A run of material:
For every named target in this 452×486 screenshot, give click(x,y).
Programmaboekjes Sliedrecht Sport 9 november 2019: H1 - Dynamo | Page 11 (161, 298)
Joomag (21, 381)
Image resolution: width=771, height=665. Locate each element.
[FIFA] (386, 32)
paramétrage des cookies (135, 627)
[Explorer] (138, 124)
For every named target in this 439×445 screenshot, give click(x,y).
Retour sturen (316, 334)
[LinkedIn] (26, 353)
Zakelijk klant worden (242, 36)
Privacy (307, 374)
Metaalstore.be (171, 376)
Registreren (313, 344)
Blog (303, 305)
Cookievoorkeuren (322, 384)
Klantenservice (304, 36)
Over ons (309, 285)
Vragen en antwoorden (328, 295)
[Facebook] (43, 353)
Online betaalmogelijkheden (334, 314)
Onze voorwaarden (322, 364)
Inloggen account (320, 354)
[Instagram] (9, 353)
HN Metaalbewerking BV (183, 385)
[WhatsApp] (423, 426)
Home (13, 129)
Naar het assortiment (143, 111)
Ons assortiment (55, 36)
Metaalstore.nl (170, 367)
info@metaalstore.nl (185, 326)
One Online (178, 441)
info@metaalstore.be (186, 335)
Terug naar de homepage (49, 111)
---
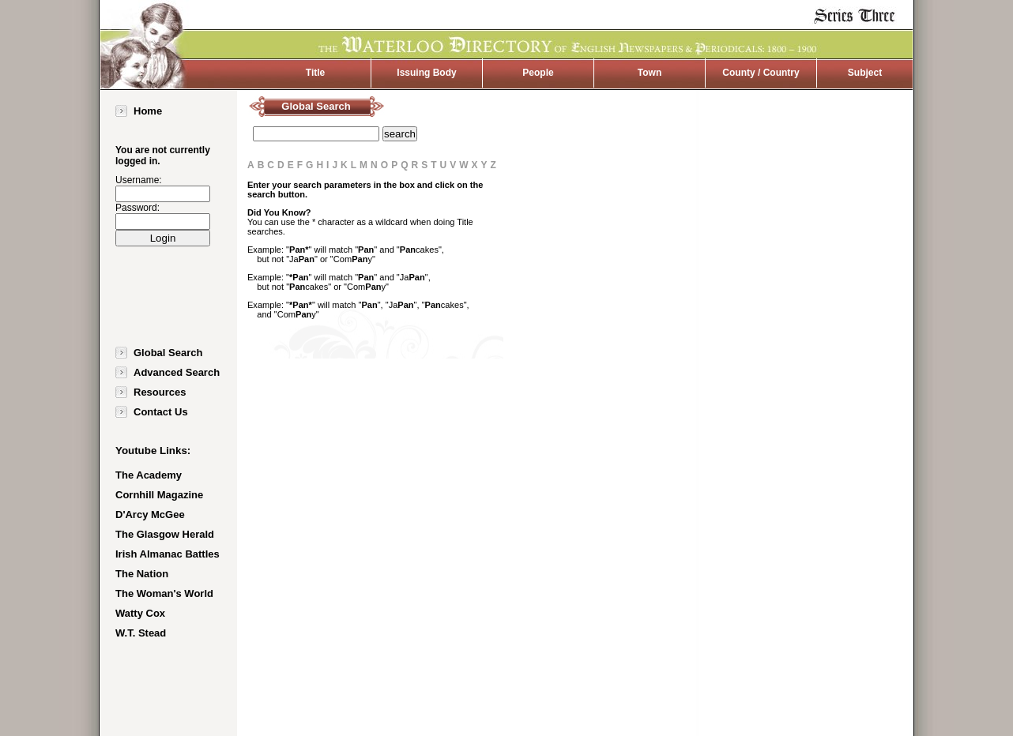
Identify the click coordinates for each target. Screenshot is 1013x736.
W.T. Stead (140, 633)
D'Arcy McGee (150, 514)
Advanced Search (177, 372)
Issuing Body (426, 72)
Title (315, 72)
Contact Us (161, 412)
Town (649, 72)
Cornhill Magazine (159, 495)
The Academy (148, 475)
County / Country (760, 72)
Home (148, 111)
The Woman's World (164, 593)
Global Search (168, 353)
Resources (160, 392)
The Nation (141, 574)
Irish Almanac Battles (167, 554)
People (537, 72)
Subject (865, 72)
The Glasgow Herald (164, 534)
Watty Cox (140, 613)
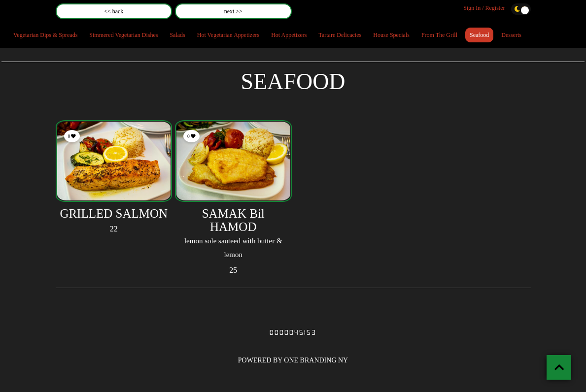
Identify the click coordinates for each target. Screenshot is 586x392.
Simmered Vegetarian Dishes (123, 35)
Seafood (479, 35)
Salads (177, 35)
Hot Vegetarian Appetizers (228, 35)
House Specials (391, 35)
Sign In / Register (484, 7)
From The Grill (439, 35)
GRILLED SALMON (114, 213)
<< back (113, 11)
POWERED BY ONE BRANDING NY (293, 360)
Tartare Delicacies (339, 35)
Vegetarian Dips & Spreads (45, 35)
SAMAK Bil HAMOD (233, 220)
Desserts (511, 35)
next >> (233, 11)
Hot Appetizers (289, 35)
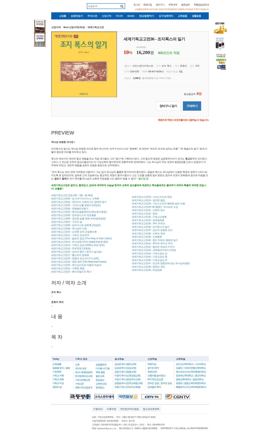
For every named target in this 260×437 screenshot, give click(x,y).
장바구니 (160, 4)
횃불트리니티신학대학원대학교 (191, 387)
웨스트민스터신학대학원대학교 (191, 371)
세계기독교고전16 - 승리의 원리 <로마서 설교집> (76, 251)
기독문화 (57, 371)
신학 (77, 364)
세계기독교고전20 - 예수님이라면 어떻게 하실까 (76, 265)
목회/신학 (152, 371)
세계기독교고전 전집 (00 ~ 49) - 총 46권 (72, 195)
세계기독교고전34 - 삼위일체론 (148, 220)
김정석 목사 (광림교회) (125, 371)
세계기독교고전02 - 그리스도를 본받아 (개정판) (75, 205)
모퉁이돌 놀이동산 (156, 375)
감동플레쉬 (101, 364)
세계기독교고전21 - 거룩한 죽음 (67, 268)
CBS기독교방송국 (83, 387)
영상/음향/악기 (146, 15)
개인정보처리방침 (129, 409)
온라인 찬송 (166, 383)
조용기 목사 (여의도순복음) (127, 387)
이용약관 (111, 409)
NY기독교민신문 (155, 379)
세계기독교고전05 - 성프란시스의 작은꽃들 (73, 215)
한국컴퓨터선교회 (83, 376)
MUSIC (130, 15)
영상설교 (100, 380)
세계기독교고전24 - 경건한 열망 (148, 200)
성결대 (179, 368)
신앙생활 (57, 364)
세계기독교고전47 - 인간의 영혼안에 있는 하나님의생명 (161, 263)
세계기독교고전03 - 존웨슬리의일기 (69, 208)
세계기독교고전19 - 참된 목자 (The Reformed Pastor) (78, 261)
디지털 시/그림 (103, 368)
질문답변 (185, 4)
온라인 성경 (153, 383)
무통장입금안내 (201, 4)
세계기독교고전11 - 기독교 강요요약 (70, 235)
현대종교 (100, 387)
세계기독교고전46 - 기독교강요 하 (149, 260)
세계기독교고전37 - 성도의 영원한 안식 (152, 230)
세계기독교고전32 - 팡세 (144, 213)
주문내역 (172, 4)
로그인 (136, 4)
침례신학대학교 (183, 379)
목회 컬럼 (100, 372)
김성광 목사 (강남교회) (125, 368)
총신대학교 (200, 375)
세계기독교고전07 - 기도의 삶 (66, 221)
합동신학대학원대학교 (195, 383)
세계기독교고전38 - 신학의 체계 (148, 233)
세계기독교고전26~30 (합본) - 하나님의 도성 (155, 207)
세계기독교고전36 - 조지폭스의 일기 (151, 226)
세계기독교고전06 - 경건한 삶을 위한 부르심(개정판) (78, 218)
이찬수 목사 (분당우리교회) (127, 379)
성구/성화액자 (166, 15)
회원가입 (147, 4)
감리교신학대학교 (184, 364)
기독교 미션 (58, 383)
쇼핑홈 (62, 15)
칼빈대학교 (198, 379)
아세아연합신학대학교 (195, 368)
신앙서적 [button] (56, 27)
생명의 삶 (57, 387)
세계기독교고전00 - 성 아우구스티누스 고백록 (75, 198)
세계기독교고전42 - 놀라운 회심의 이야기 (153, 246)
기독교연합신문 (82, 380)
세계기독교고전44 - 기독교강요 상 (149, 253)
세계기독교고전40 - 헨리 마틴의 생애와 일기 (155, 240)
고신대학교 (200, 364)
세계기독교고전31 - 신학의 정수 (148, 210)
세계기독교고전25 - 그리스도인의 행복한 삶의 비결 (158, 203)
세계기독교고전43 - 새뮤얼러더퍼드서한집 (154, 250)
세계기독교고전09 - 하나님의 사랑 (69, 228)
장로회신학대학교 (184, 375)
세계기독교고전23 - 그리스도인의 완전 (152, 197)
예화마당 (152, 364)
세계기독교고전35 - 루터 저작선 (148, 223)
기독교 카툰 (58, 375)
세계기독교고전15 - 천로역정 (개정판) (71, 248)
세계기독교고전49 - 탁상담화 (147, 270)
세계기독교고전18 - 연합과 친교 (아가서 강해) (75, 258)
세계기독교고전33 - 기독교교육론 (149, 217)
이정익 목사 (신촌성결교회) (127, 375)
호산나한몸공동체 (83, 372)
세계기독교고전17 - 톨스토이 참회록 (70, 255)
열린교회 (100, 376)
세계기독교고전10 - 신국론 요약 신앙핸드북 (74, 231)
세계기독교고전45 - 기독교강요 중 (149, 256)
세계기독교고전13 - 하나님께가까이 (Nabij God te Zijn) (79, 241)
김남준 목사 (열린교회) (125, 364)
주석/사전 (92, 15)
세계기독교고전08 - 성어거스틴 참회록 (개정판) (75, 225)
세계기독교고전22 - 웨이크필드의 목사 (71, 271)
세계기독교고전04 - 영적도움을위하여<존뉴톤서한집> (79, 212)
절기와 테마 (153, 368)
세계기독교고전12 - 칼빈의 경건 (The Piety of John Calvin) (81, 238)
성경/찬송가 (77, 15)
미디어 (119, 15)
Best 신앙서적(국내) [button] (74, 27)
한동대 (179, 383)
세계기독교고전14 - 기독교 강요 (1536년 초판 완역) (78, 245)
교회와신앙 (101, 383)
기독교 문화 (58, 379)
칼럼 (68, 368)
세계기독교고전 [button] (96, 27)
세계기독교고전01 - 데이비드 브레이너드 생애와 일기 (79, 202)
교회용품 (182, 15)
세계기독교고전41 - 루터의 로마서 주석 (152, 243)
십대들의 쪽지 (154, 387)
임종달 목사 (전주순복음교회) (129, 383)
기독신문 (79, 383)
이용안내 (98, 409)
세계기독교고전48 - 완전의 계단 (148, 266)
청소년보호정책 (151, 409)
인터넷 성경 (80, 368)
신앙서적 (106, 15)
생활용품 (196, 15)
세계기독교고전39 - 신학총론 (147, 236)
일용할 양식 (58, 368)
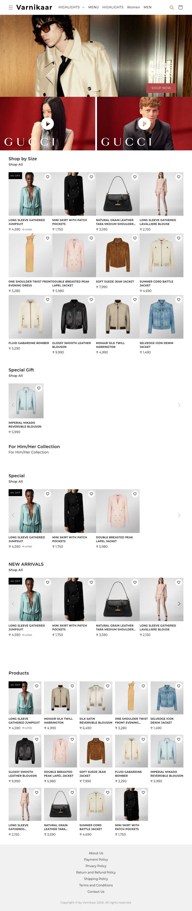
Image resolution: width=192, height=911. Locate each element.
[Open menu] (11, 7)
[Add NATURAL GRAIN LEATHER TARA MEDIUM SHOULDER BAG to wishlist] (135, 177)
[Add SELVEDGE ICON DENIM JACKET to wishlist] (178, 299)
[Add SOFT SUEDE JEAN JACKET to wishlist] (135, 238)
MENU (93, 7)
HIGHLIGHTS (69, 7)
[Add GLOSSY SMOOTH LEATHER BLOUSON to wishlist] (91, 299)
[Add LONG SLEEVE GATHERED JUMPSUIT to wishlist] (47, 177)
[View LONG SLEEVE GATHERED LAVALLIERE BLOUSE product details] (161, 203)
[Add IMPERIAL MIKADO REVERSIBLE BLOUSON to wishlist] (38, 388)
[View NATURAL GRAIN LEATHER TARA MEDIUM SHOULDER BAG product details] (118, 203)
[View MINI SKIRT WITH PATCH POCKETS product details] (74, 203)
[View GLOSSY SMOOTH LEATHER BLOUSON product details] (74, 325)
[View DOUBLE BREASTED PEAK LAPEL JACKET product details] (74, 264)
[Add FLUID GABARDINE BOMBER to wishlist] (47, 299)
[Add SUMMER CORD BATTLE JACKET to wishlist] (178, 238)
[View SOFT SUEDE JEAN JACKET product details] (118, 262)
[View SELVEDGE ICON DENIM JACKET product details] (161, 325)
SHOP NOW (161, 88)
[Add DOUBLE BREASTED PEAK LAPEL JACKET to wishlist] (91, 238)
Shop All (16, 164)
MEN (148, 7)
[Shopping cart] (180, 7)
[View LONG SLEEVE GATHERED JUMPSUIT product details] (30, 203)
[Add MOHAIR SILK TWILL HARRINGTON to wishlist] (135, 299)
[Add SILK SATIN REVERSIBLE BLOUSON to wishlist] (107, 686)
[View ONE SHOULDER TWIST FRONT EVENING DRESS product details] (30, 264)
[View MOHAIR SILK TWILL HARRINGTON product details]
...
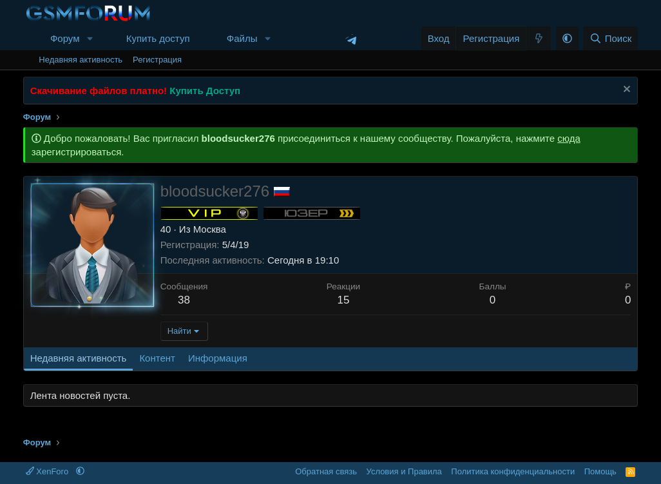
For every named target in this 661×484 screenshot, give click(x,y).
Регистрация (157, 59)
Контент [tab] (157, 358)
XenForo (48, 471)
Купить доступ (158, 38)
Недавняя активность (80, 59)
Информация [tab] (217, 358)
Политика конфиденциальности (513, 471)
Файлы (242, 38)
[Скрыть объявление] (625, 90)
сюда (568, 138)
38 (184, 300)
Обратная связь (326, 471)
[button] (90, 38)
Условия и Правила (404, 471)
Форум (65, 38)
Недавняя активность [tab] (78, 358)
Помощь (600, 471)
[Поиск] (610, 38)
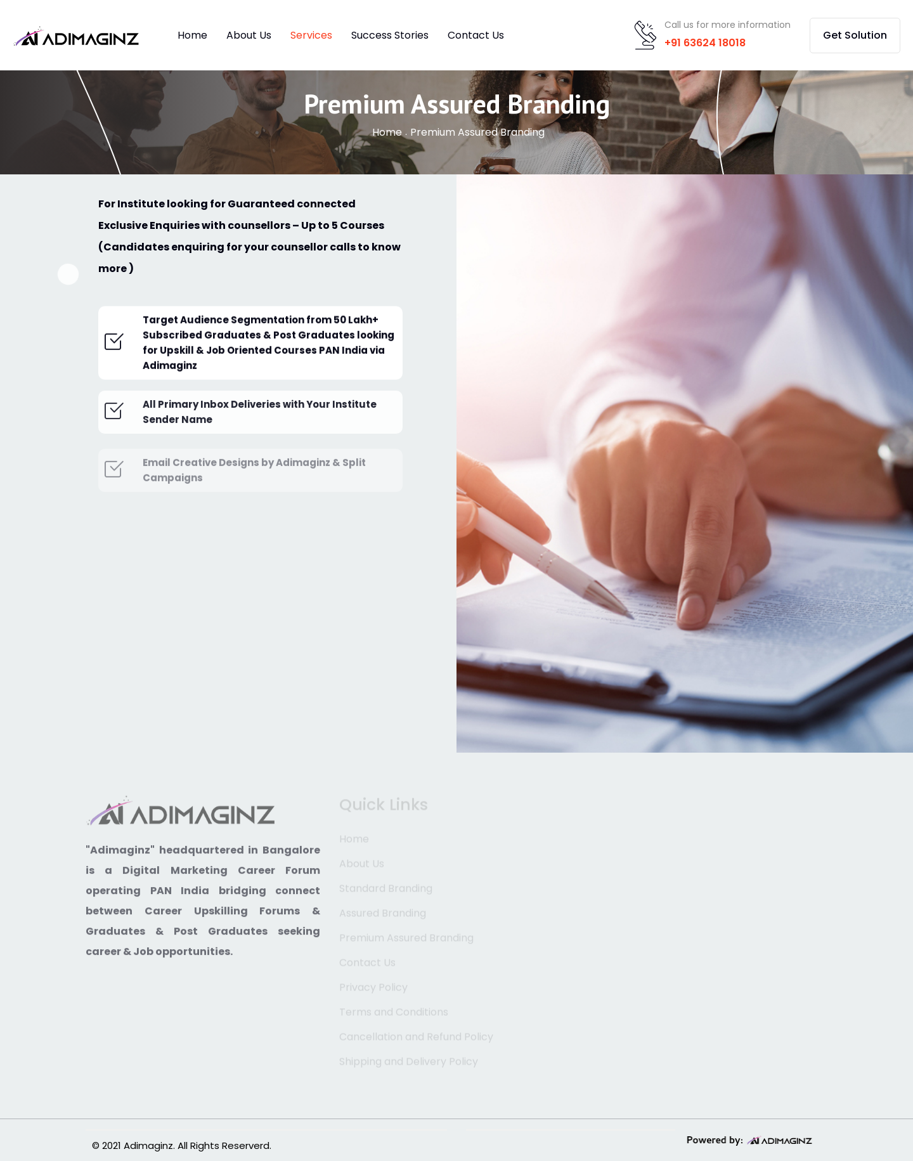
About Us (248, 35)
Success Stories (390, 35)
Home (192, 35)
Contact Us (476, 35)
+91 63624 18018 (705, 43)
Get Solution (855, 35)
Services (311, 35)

**Exercise:** Rewrite the material as a two-column CSV with the columns "target" and "click". Begin at the line that has "Onze voorwaarden (322, 364)", stop after the line that has "info@metaalstore.be (186, 335)", and give one row per line, each value in its own quoted field with any line breaks turned into spaces.

**Answer to the task:**
target,click
"Onze voorwaarden","(322, 364)"
"Inloggen account","(320, 354)"
"[Instagram]","(9, 353)"
"HN Metaalbewerking BV","(183, 385)"
"[WhatsApp]","(423, 426)"
"Home","(13, 129)"
"Naar het assortiment","(143, 111)"
"Ons assortiment","(55, 36)"
"Metaalstore.nl","(170, 367)"
"info@metaalstore.nl","(185, 326)"
"One Online","(178, 441)"
"info@metaalstore.be","(186, 335)"